The Food and Drug Administration announced Wednesday that they will investigate reports of seizures after using e-cigarettes.
“We have reports indicating that some people who use e-cigarettes, especially youth and young adults, are experiencing seizures following their use,” FDA Commissioner Dr. Scott Gottlieb said in a statement.
Since 2010, the FDA has received 35 reports of seizures among teenagers using e-cigarettes. It's not clear that vaping is solely responsible — some of the seizures occurred in those who were vaping for the first time. Others were using other drugs at the time or may have had an underlying medical condition.
“We can't yet say for certain that e-cigarettes are causing these seizures,” the FDA said. “We're sharing this early information with the public because as a public health agency, it's our job to communicate about potential safety concerns associated with the products we regulate that are under scientific investigation by the agency.”

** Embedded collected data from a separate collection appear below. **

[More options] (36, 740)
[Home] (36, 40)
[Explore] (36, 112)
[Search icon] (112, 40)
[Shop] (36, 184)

Most vaping products contain varying levels of nicotine. Some e-cigarettes such as Juul are designed to deliver nicotine quickly, so that users, especially teens, may be getting more of the addictive drug than they realize. Nicotine poisoning can cause seizures, convulsions, vomiting and brain injury. In the past, the FDA has received reports of potentially fatal nicotine poisoning in infants and children who swallowed liquids containing nicotine.

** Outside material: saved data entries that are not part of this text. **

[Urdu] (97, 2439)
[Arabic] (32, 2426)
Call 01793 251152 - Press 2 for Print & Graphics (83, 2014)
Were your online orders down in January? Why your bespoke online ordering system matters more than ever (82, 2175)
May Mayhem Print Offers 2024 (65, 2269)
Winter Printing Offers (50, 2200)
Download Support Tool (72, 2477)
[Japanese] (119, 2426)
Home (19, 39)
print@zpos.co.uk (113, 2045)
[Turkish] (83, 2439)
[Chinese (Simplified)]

Last year, the FDA issued a mandate to strictly limit the sales of flavored e-cigarette products to only tobacco and vape shops in an effort to keep them out of the hands of children and teenagers. Juul products in particular offer a much higher dose of nicotine than traditional cigarettes, making the potential side effects unpredictable.
The FDA is asking consumers to report any instance of seizures or unexpected health problems experienced with e-cigarettes or any tobacco product to its Safety Reporting Portal.